The data collected from the experiment in 2012 showed that the mild leaf symptoms started in the month of July for GLRaVs-1, -2 and -3 and become very severe when recorded in November. Plants inoculated with GLRaVs-4, -5,-7 and 9 were asymptomatic in July and showed mild leaf symptoms in November except for GLRaV-7 that stayed asymptomatic. Leaf symptoms differences were not observed between different isolates of the same virus except for the isolate LR132 (GLRaV-1+GVA) which had a lethal reaction on Cabernet Franc plants propagated on 420A, Freedom, 3309C and 101-14 rootstocks.
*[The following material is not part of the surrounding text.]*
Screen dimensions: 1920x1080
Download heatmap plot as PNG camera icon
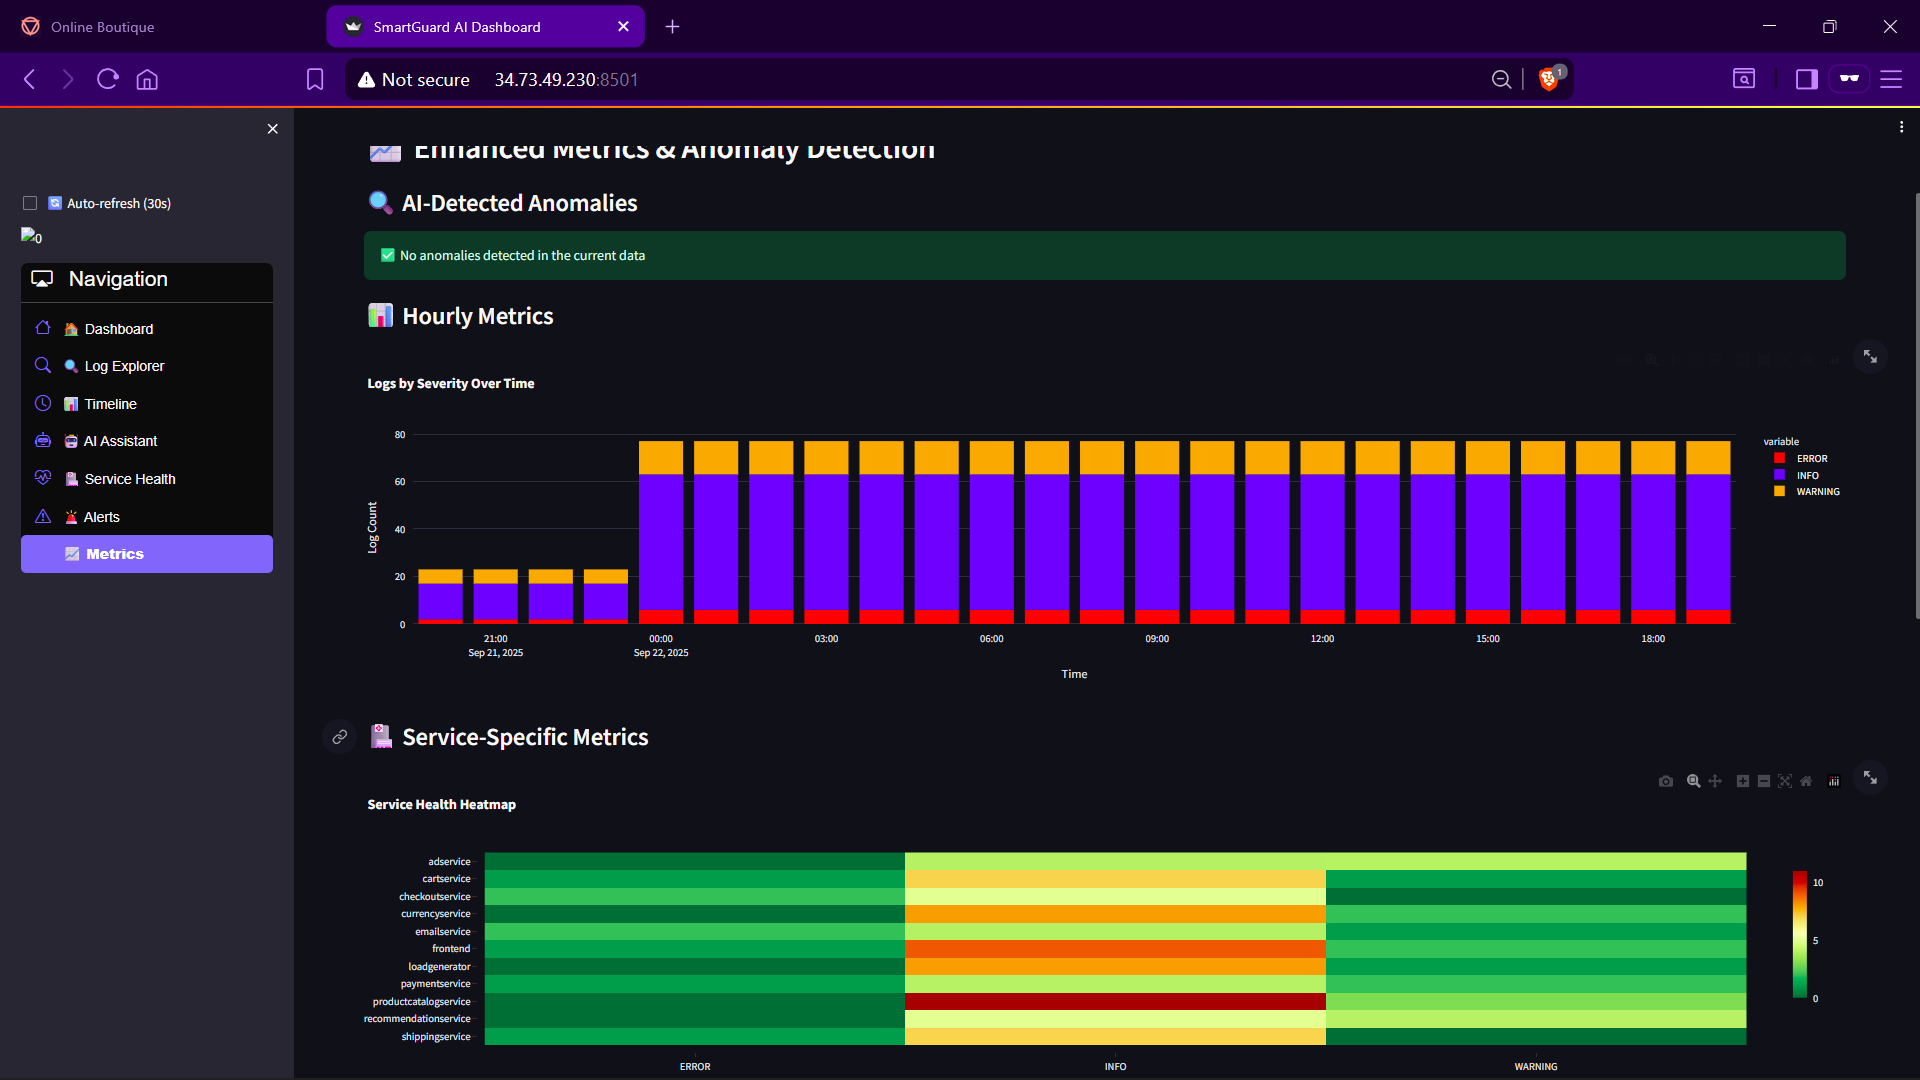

In treatments with two different virus isolates, more severe symptoms were noticeable even in cases that one of the isolates in the treatment belonged to the group with mild symptoms (GLRaV-4, -5 and -9). When the effects of viruses on different rootstocks were compared, no significant differences were observed except for Cabernet Franc plants propagated on AXR-1 which were showing slightly milder symptoms. Both isolates of GLRaV-2 showed solid red leaf symptoms on plants propagated on 3309C, Freedom, 101-14, 5BB and 110R and in many cases the plants were observed to be weaker and many having short internode and were stunted. Both of these GLRaV-2 isolates killed the plants propagated on 5BB rootstock.